Abstract

The notion of the 'division of physiological labour' is today an outdated relic in the history of science. This contrasts with the fate of another notion, which was so frequently paired with the division of physiological labour, which is the concept of 'morphological differentiation.' This is one of the elementary modal concepts of ontogenesis. In this paper, we intend to target the problems and causes that gradually led biologists to combine these two notions during the 19th century, and to progressively dissociate them, retaining only the concept of differentiation by the early 20th century. We shall adhere to the following: 1. The primitive economic concept of the division of labour is not a descriptive notion denoting a type of organisation of labour, but an etiological one: the idea of a causal relationship between this type of organization and the improvement of the whole. 2. This concept rapidly interested naturalists such as Henri Milne-Edwards, who were keen to find a rational ground for hierarchizing living forms based on anatomical complexity. 3. The validation of this notion in the realms of biology was subject to at least two conditions which were far from being fully satisfied. This did not prevent, however, the initial success of the concept of the division of physiological labour during the second half of the 19th century. 4. Finally, the gradual disqualification, within the Darwinian theoretical context, of the conception of an intrinsic hierarchical rank of organisms, led to a lack of interest in the concept of the physiological division of labour, at least in its non-Darwinian and non-ecological variant (the link between the division of labour within an organism and organic perfection).

## EXTRACTED ENTRIES
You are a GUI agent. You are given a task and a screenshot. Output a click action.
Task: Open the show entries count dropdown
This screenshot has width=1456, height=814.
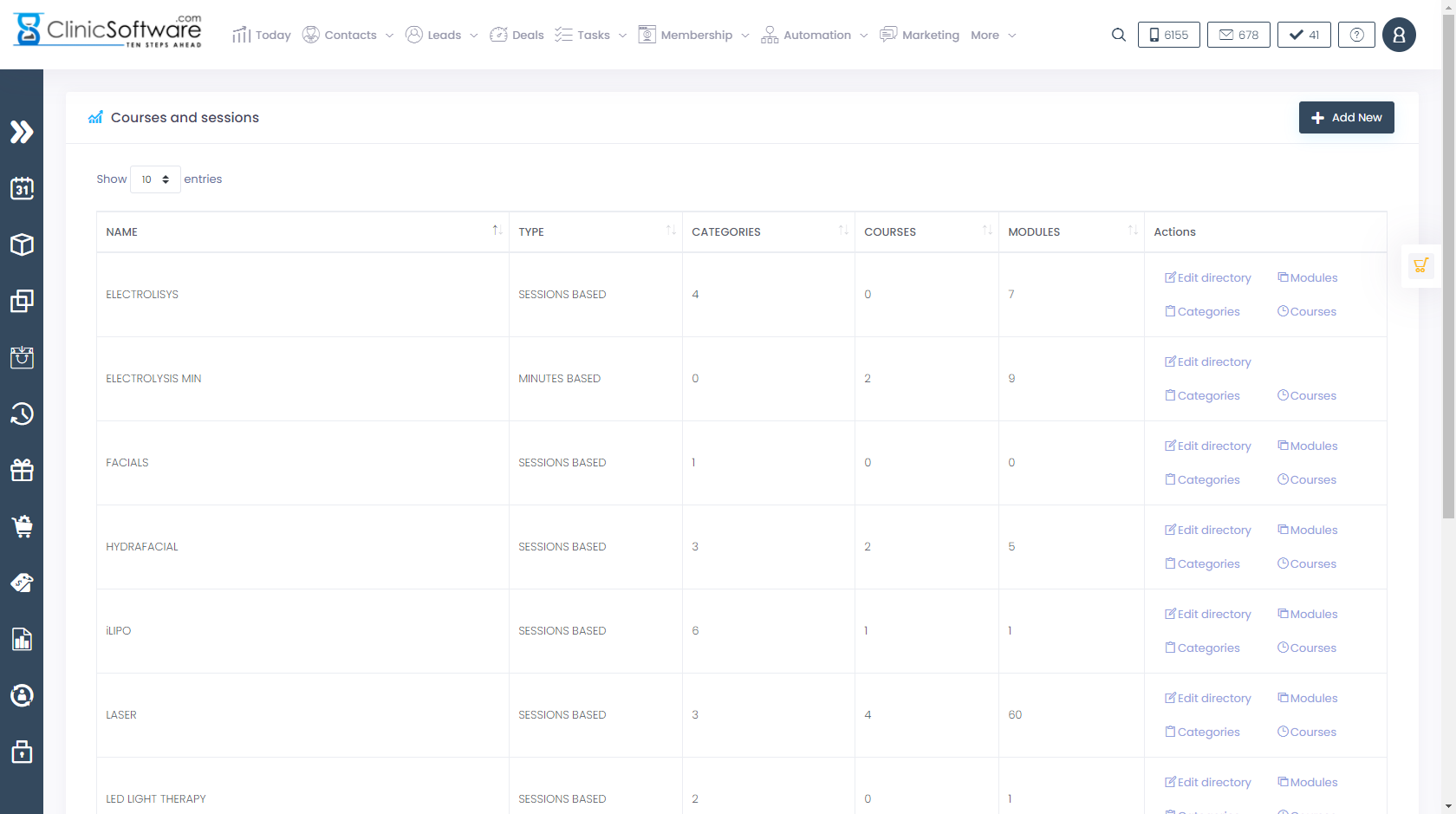155,179
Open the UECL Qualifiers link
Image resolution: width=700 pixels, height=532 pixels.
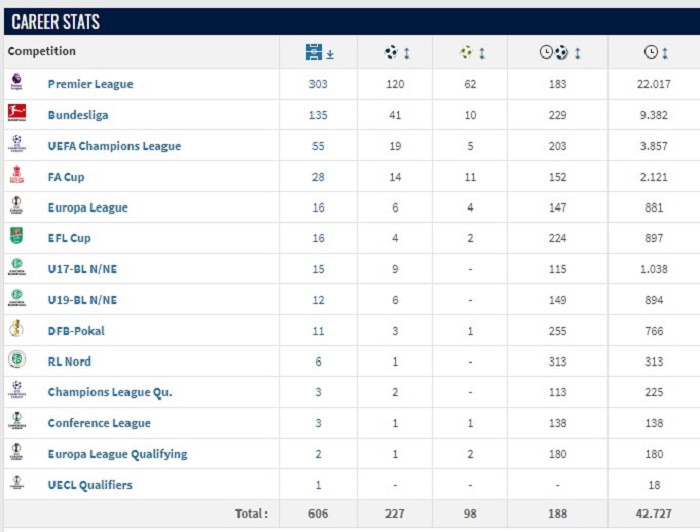pos(90,485)
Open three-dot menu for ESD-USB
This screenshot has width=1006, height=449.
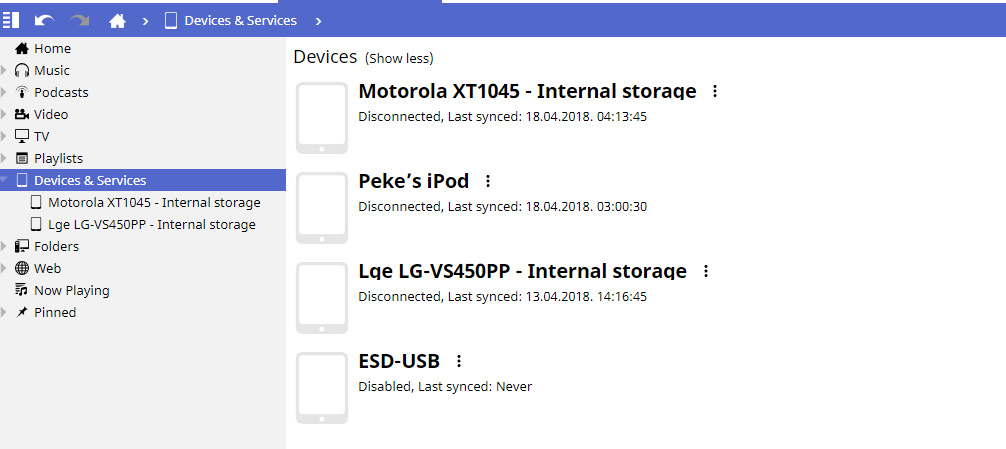click(x=459, y=361)

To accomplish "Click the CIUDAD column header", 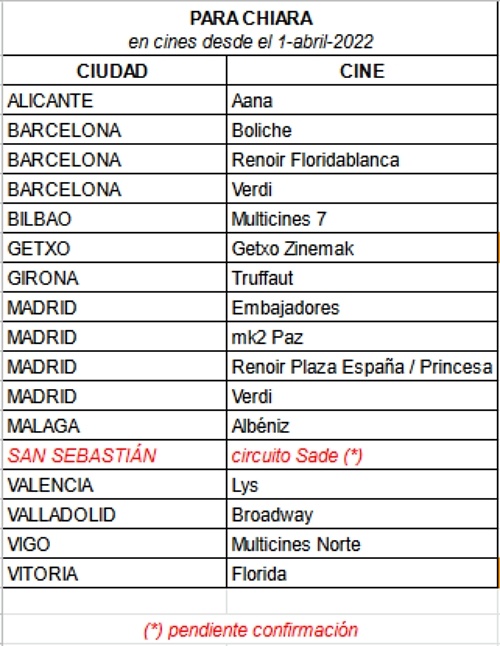I will pyautogui.click(x=114, y=71).
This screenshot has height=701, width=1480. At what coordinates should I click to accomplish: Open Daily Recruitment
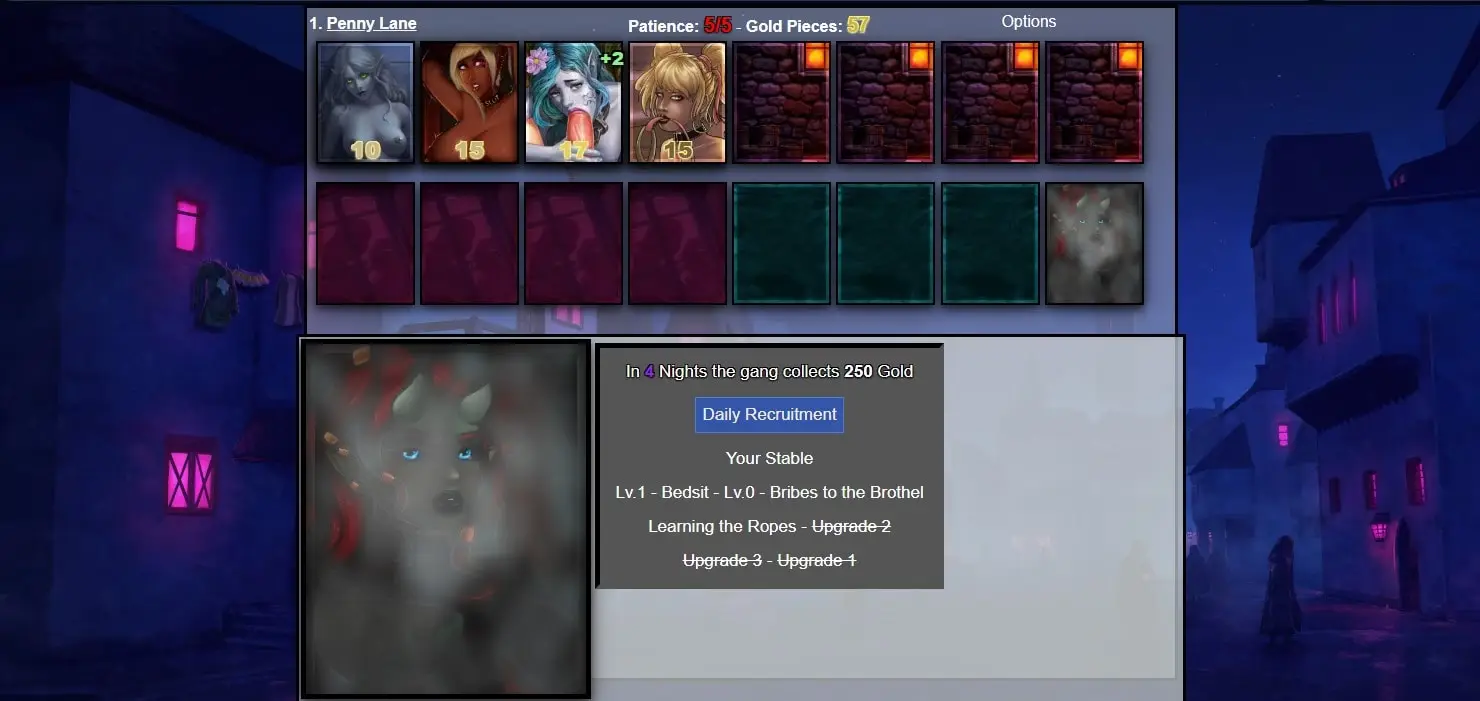coord(769,415)
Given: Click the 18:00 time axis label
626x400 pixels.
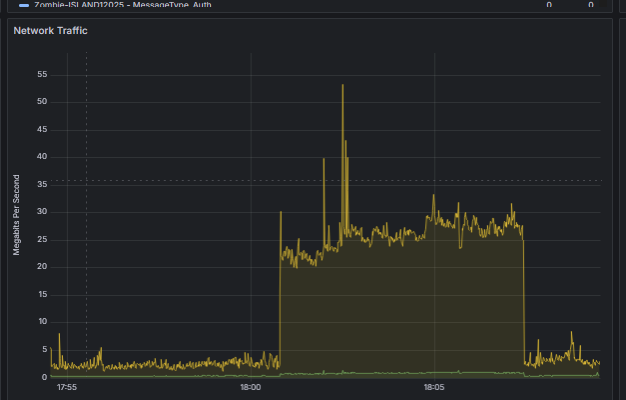Looking at the screenshot, I should point(250,387).
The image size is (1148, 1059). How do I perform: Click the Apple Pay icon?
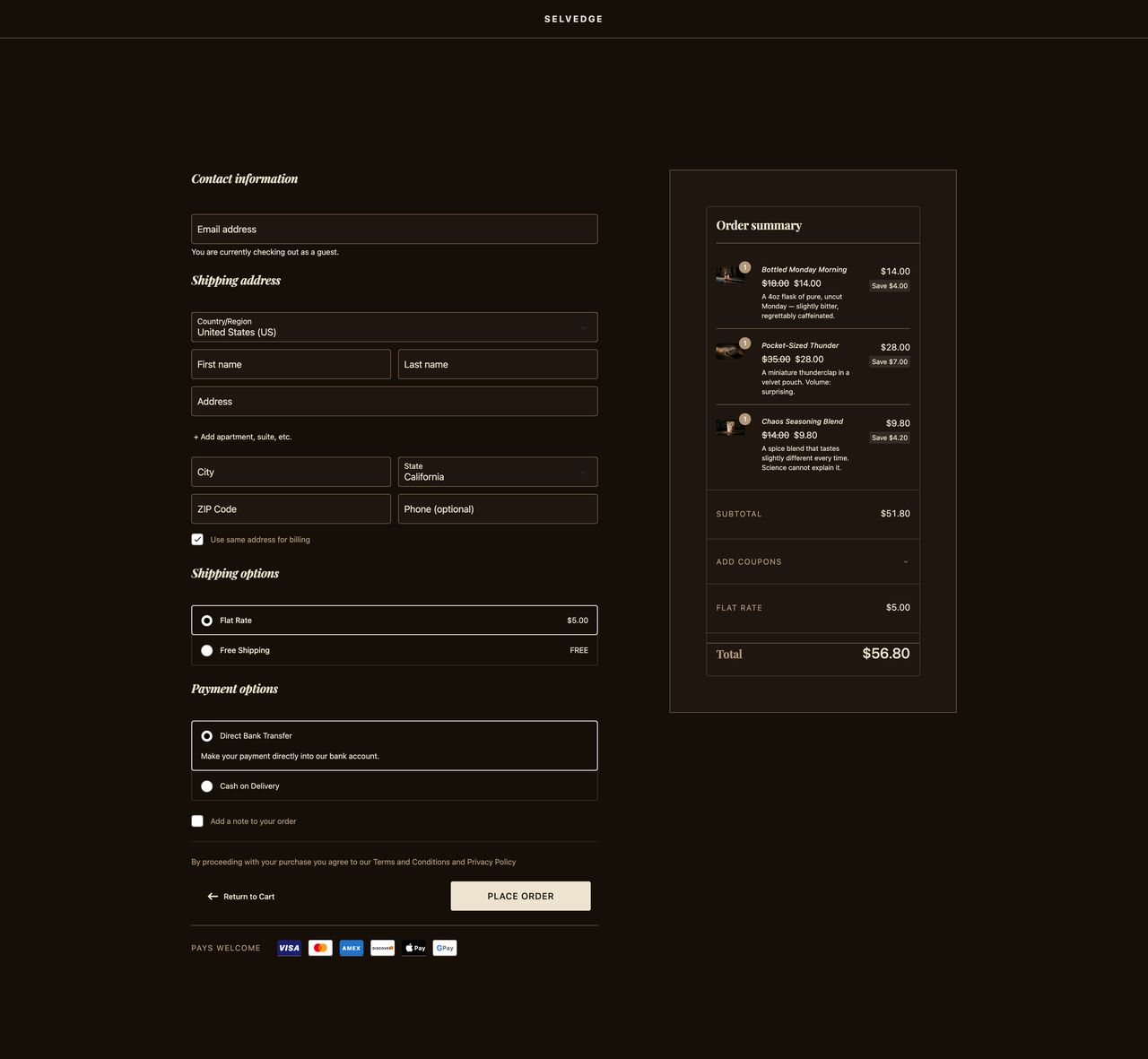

## PROBLEM
Recast the abstract's paragraph beginning "The notion of the 'division of physiological labour'" as a concise bulleted list that keeps its main facts.

## TASK SOLUTION
- The "division of physiological labour" is now an outdated relic in the history of science. In contrast, "morphological differentiation," which was often paired with it, remains an elementary modal concept of ontogenesis.
- The paper examines why biologists combined the two notions during the 19th century and then gradually separated them, keeping only differentiation by the early 20th century.
- The original economic concept of division of labor is etiological rather than descriptive. It holds that this type of organization causes an improvement of the whole.
- Naturalists such as Henri Milne-Edwards took up the concept because they sought a rational basis for ranking living forms by anatomical complexity.
- Its validity in biology depended on at least two conditions that were far from fully met. Even so, it enjoyed initial success in the second half of the 19th century.
- Within the Darwinian framework, the idea that organisms have an intrinsic hierarchical rank was gradually discredited. This led to a loss of interest in the concept, at least in its non-Darwinian, non-ecological form, which linked division of labor within an organism to organic perfection.